| Task description |
Exact output of all the records is required.

=-=-=-=-=

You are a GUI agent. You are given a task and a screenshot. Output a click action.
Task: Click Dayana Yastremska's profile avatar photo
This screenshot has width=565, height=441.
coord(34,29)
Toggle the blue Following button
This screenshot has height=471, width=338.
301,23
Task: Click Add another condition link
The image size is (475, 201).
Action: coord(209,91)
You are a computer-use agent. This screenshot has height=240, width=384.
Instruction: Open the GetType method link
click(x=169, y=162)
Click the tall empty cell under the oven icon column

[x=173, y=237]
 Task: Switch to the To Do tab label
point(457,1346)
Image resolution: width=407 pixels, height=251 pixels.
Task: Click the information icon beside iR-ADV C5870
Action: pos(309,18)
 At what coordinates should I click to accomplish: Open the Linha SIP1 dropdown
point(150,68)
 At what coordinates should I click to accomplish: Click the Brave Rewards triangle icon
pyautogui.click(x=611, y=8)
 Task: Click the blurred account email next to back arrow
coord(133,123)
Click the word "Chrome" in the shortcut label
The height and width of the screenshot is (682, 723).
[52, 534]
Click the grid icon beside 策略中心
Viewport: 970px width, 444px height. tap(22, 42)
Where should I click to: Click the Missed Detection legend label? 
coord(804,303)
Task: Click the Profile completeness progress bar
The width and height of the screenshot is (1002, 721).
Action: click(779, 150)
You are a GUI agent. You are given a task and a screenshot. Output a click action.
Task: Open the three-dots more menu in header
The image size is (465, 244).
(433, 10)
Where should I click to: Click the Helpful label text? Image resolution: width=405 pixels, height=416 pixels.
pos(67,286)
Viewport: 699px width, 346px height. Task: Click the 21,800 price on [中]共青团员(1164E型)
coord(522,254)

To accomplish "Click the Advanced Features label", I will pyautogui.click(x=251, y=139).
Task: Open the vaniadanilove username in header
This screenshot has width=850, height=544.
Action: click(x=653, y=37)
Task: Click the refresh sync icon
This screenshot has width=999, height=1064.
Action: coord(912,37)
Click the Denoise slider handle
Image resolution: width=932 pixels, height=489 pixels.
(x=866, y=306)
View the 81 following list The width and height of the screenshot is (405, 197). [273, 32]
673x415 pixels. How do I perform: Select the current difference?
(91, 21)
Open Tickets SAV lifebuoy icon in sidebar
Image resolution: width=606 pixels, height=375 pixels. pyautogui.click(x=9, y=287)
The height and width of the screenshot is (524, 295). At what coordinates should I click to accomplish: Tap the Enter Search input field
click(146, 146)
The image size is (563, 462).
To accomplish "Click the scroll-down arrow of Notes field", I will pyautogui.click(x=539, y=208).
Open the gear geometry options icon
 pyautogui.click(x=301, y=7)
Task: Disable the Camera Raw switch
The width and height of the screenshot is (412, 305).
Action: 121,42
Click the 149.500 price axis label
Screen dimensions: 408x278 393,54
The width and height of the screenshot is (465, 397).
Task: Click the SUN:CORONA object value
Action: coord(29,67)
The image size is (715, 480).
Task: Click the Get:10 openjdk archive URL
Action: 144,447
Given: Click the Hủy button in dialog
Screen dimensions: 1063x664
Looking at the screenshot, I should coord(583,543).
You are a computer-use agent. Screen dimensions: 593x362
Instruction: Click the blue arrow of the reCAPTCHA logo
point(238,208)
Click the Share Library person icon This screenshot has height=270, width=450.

=-=-=-=-=

| Response area |
You are a GUI agent. You are given a task and a screenshot. Output a click action.
Task: Click Dayana Yastremska's profile avatar photo
This screenshot has width=565, height=441.
coord(34,29)
Toggle the blue Following button
This screenshot has height=471, width=338.
301,23
Task: Click Add another condition link
The image size is (475, 201).
Action: coord(209,91)
You are a computer-use agent. This screenshot has height=240, width=384.
Instruction: Open the GetType method link
click(x=169, y=162)
Click the tall empty cell under the oven icon column

[x=173, y=237]
 Task: Switch to the To Do tab label
point(457,1346)
Image resolution: width=407 pixels, height=251 pixels.
Task: Click the information icon beside iR-ADV C5870
Action: pos(309,18)
 At what coordinates should I click to accomplish: Open the Linha SIP1 dropdown
point(150,68)
 At what coordinates should I click to accomplish: Click the Brave Rewards triangle icon
pyautogui.click(x=611, y=8)
 Task: Click the blurred account email next to back arrow
coord(133,123)
Click the word "Chrome" in the shortcut label
The height and width of the screenshot is (682, 723).
[52, 534]
Click the grid icon beside 策略中心
Viewport: 970px width, 444px height. tap(22, 42)
Where should I click to: Click the Missed Detection legend label? 
coord(804,303)
Task: Click the Profile completeness progress bar
The width and height of the screenshot is (1002, 721).
Action: click(779, 150)
You are a GUI agent. You are given a task and a screenshot. Output a click action.
Task: Open the three-dots more menu in header
The image size is (465, 244).
(433, 10)
Where should I click to: Click the Helpful label text? Image resolution: width=405 pixels, height=416 pixels.
pos(67,286)
Viewport: 699px width, 346px height. Task: Click the 21,800 price on [中]共青团员(1164E型)
coord(522,254)

To accomplish "Click the Advanced Features label", I will pyautogui.click(x=251, y=139).
Task: Open the vaniadanilove username in header
This screenshot has width=850, height=544.
Action: click(x=653, y=37)
Task: Click the refresh sync icon
This screenshot has width=999, height=1064.
Action: coord(912,37)
Click the Denoise slider handle
Image resolution: width=932 pixels, height=489 pixels.
(x=866, y=306)
View the 81 following list The width and height of the screenshot is (405, 197). [273, 32]
673x415 pixels. How do I perform: Select the current difference?
(91, 21)
Open Tickets SAV lifebuoy icon in sidebar
Image resolution: width=606 pixels, height=375 pixels. pyautogui.click(x=9, y=287)
The height and width of the screenshot is (524, 295). At what coordinates should I click to accomplish: Tap the Enter Search input field
click(146, 146)
The image size is (563, 462).
To accomplish "Click the scroll-down arrow of Notes field", I will pyautogui.click(x=539, y=208).
Open the gear geometry options icon
 pyautogui.click(x=301, y=7)
Task: Disable the Camera Raw switch
The width and height of the screenshot is (412, 305).
Action: 121,42
Click the 149.500 price axis label
Screen dimensions: 408x278 393,54
The width and height of the screenshot is (465, 397).
Task: Click the SUN:CORONA object value
Action: coord(29,67)
The image size is (715, 480).
Task: Click the Get:10 openjdk archive URL
Action: 144,447
Given: Click the Hủy button in dialog
Screen dimensions: 1063x664
Looking at the screenshot, I should coord(583,543).
You are a computer-use agent. Screen dimensions: 593x362
Instruction: Click the blue arrow of the reCAPTCHA logo
point(238,208)
Click the Share Library person icon This screenshot has height=270, width=450.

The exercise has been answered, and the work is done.